Setelah puas bercumbu saling merogol tubuh satu sama lain sambil berdiri di hadapan Arisa, Ranata membopong tubuh Nia dalam princess carry dan membawanya ke atas ranjang Arisa. Tanpa meminta ijin kepada pemiliknya, pasangan yang sedang di mabuk asmara ini pun segera memadu kasih di atas ranjang sahabat mereka ini.
Melihat hal tersebut, Arisa merasakan suatu kegelisahan melanda hatinya. Tubuhnya semakin memanas seiring dengan permainan cinta Nia dan Ranata yang juga menjadi semakin intens dan semakin panas. Dapat dirasakan oleh Arisa, betapa perlahan tapi pasti kedua puting susunya mulai mengeras dan setiap sentuhan dan gesekan dengan pakaian yang dikenakannya memberikan sensasi tersendiri yang mengusik hatinya. Kedua paha dan kakinya yang bersilangan mulai saling bergesek – gesekan dan bagian tertentu pada selangkangan Arisa pun juga mulai terasa gatal ingin di usap dan di belai. Dengan mata yang tidak berhenti menatap kedua sahabatnya yang tengah asyik memadu kasih di atas ranjangnya, tanpa sadar tangan Arisa pun mulai bergerak menyentuh bagian – bagian tubuhnya sendiri ingin mencari kenikmatan dan memuaskan dahaga nafsu yang perlahan menguasai dirinya. Tubuh Arisa bergetar hebat dan matanya melotot lebar – lebar memandangi Nia dan Ranata yang mengalami klimaks bersamaan di atas ranjangnya. Arisa dapat merasakan sensasi basah di selangkangan nya dan dia pun segera menyadari apa yang terjadi pada dirinya. Dengan cepat dia segera berusaha menenangkan dirinya kembali dan bersikap tenang seolah tidak terjadi apa – apa sambil tetap memperhatikan setiap detail gerakan Nia dan Ranata di atas ranjangnya.

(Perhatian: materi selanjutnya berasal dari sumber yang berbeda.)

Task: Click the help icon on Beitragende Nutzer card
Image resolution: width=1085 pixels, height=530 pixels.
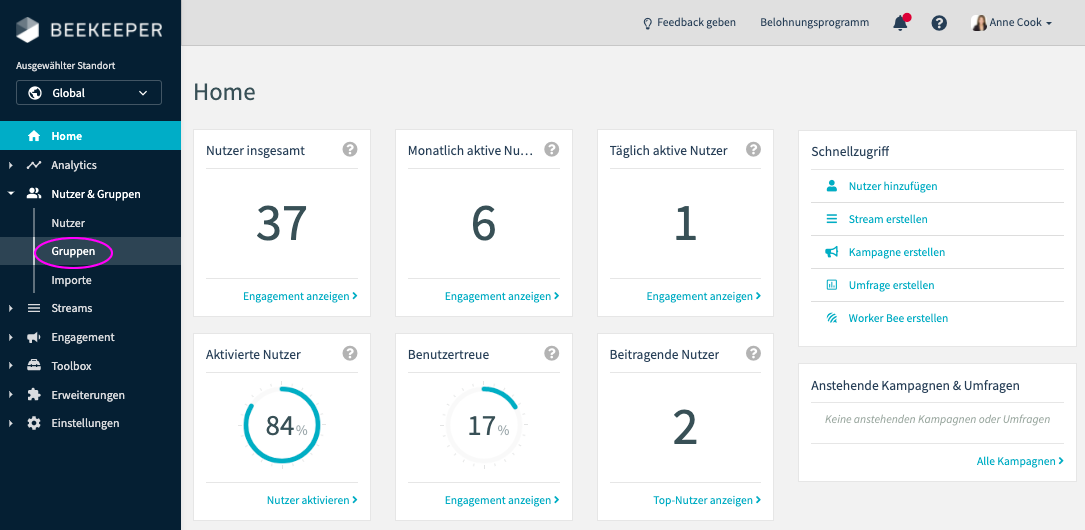Action: 753,353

Nia terbaring di atas ranjang dalam pelukan Ranata yang menindihi tubuhnya. Mereka berdua begitu menikmati permainan cinta mereka yang penuh dengan gairah nafsu masa muda. Entah kenapa, rasanya mereka berdua merasa lebih mudah terangsang dan menjadi begitu bernafsu hari ini. Apakah karena mereka sekarang ini sedang melakukannya di hadapan orang lain, sehingga bumbu perasaan amoral menjadi tambahan penyedap dalam suguhan peraduan kasih mereka?
Nia dan Ranata saling berpelukan dan membelai tubuh satu sama lain dengan penuh cinta kasih. Setelah sebuah ciuman yang sangat dalam, mereka menghentikan sejenak percumbuan mereka dan berpaling menatap Arisa yang masih duduk di kursinya, menatap setiap detail tentang mereka.